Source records
= = = =

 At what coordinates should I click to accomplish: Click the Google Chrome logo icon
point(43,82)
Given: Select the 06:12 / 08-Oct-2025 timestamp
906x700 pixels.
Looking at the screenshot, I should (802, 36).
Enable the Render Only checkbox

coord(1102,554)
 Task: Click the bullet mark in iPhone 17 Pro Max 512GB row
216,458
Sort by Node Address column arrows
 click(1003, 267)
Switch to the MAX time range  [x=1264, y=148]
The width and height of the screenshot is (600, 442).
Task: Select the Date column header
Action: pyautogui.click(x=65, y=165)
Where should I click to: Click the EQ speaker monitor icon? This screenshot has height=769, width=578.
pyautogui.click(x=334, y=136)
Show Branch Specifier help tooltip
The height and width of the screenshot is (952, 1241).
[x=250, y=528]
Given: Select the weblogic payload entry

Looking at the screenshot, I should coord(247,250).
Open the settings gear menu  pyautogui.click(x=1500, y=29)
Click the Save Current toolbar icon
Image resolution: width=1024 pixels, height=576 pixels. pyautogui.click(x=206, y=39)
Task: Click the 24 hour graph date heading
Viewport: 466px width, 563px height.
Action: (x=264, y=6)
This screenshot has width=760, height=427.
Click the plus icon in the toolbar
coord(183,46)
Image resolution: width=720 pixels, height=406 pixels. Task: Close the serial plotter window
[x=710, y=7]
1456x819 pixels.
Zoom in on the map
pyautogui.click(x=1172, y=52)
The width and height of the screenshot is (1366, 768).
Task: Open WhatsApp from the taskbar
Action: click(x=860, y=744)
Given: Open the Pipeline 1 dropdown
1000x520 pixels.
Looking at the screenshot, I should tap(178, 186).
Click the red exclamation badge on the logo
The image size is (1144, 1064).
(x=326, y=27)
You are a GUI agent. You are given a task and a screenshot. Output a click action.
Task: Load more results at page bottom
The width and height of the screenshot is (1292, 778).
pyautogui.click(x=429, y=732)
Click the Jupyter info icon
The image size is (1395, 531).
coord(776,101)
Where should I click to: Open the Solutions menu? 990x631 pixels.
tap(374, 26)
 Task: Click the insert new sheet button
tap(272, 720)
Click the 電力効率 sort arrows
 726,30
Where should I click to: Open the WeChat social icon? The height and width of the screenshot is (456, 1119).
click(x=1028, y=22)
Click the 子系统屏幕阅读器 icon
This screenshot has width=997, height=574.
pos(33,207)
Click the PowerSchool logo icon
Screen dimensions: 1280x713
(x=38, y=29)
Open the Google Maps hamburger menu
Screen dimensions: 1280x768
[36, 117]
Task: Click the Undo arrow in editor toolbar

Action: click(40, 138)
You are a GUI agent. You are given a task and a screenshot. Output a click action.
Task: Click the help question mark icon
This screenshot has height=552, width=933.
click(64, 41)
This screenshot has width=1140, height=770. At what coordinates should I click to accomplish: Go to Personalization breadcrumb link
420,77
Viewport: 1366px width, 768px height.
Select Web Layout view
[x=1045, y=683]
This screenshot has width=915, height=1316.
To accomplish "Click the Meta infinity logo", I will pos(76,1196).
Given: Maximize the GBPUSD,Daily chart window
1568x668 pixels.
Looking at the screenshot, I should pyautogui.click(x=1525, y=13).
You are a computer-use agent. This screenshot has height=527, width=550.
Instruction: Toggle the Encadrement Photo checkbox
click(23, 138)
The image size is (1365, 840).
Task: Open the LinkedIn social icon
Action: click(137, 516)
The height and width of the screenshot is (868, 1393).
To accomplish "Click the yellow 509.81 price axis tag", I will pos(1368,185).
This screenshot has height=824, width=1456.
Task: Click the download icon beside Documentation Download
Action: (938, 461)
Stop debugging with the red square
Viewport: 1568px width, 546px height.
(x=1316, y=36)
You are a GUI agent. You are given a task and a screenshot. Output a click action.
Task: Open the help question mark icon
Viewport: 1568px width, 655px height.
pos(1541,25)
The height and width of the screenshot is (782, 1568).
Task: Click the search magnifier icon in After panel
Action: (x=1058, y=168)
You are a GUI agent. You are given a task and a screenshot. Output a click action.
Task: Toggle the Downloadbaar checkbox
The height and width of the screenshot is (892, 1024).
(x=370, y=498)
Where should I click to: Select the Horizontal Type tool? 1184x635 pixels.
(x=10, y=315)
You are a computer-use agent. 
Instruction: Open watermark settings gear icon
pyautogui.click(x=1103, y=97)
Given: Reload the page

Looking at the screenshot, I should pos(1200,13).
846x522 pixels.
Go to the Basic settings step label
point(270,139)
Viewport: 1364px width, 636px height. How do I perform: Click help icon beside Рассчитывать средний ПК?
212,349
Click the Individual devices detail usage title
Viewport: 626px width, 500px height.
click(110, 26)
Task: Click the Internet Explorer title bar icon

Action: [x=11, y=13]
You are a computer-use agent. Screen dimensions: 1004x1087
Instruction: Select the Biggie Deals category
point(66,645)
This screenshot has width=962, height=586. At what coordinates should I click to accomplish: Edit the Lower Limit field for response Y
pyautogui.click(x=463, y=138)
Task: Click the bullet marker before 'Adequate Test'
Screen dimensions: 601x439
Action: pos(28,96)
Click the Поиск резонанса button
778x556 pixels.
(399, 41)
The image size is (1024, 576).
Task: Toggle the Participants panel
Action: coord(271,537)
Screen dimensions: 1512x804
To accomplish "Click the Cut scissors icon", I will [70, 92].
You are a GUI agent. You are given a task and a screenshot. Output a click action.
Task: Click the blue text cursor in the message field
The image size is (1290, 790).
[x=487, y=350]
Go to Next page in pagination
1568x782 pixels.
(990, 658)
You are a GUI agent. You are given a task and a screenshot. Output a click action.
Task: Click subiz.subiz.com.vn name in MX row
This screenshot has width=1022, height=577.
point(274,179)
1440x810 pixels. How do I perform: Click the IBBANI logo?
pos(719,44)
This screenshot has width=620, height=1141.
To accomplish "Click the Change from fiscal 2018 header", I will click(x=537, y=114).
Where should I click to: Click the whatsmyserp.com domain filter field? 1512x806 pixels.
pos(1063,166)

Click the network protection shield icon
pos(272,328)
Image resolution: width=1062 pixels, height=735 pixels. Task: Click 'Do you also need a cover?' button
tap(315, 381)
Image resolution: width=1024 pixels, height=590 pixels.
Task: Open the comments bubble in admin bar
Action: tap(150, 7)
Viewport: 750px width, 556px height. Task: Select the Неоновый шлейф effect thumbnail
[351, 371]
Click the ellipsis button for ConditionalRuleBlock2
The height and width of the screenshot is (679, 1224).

= = = =

TASK INSTRUCTIONS >> Among the records above, repeat exactly the line with "Task: Click the bullet marker", the line with "Task: Click subiz.subiz.com.vn name in MX row", and every line in between, and only those.

EXERCISE RESULT >>
Task: Click the bullet marker before 'Adequate Test'
Screen dimensions: 601x439
Action: pos(28,96)
Click the Поиск резонанса button
778x556 pixels.
(399, 41)
The image size is (1024, 576).
Task: Toggle the Participants panel
Action: coord(271,537)
Screen dimensions: 1512x804
To accomplish "Click the Cut scissors icon", I will [70, 92].
You are a GUI agent. You are given a task and a screenshot. Output a click action.
Task: Click the blue text cursor in the message field
The image size is (1290, 790).
[x=487, y=350]
Go to Next page in pagination
1568x782 pixels.
(990, 658)
You are a GUI agent. You are given a task and a screenshot. Output a click action.
Task: Click subiz.subiz.com.vn name in MX row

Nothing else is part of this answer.